What lines in the records below include the word "agent"? Return each one.

# EXERCISE INPUTS
━━━

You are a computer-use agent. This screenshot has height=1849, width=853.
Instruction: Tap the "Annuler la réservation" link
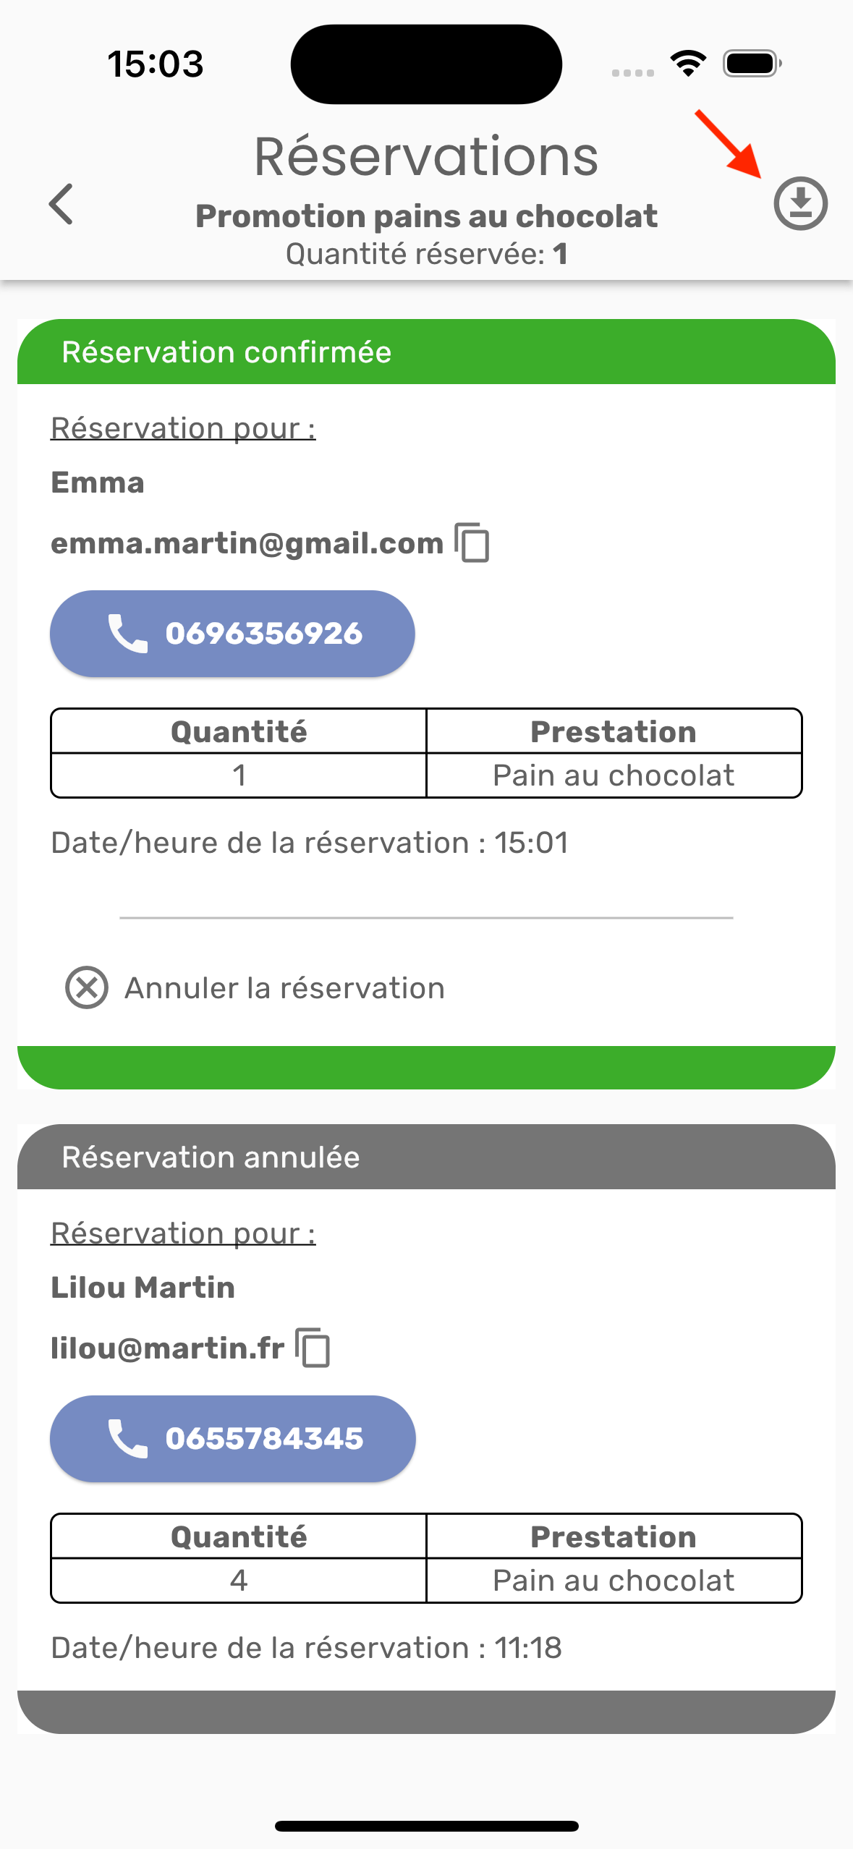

━━━

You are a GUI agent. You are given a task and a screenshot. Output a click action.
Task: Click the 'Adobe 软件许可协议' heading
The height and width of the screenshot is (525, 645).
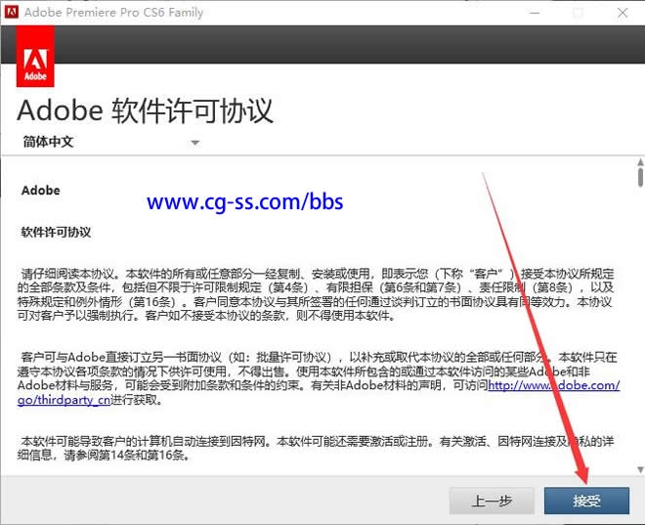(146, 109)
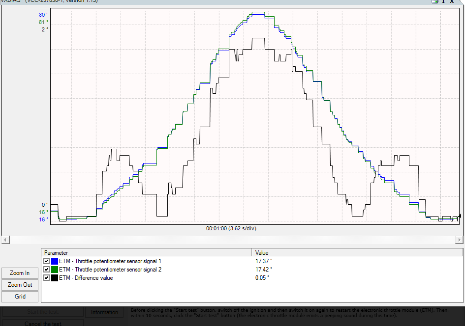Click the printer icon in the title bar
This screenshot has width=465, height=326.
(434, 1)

━━━

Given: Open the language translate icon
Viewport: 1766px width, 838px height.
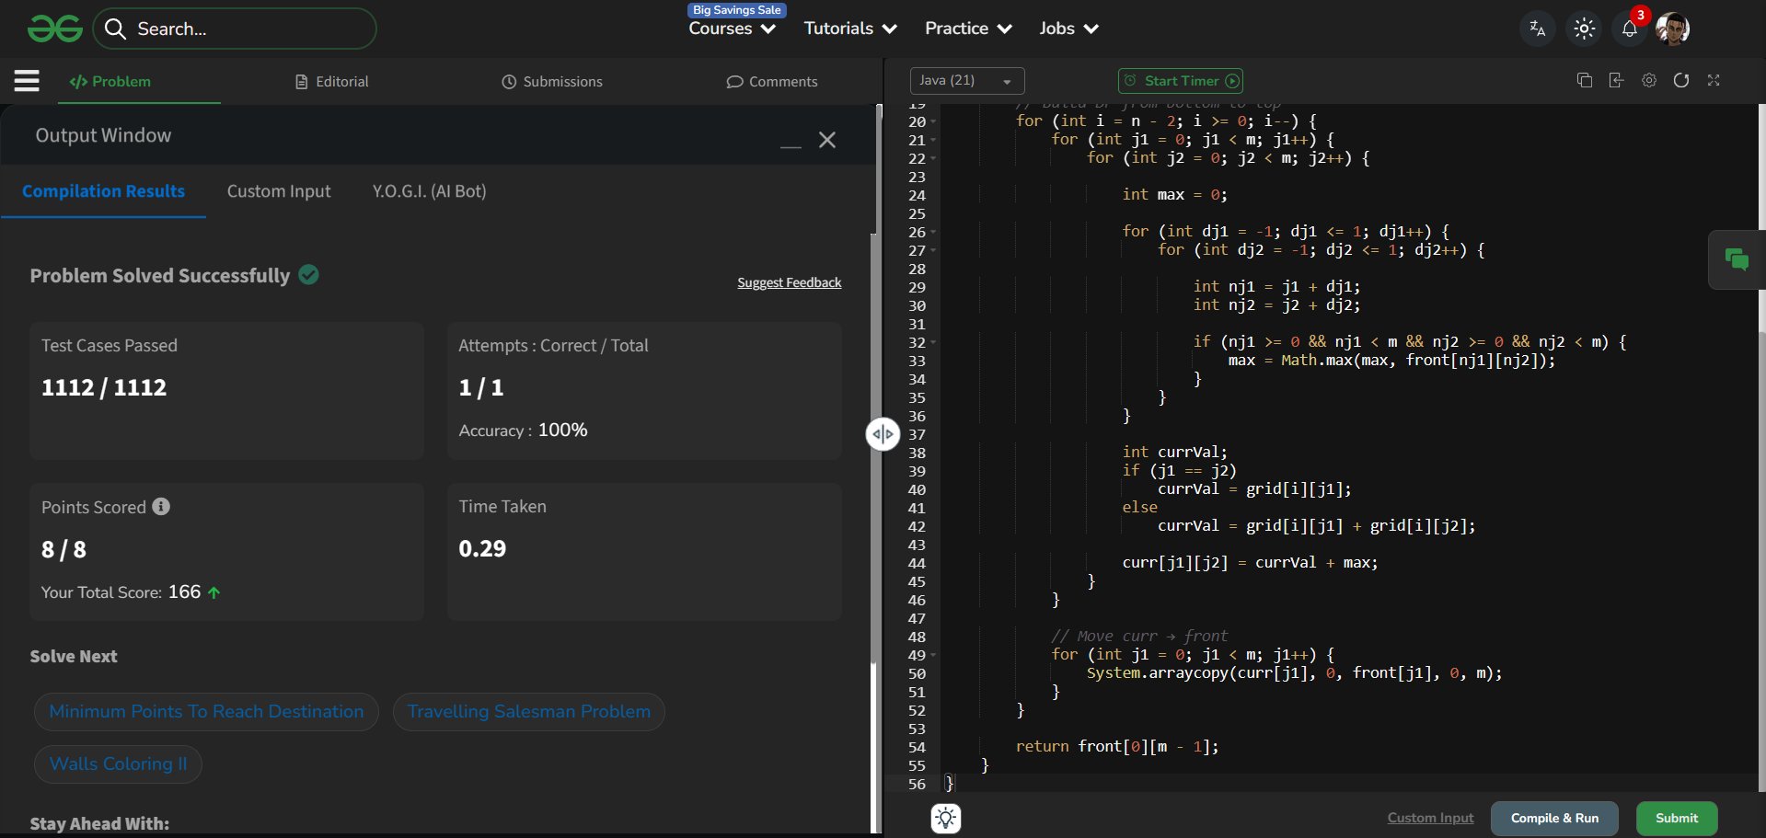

━━━

# RESULT OF THIS TASK
You are a computer-use agent. This screenshot has height=1849, width=853.
You are a GUI agent. You are given a task and a screenshot. Output a click action.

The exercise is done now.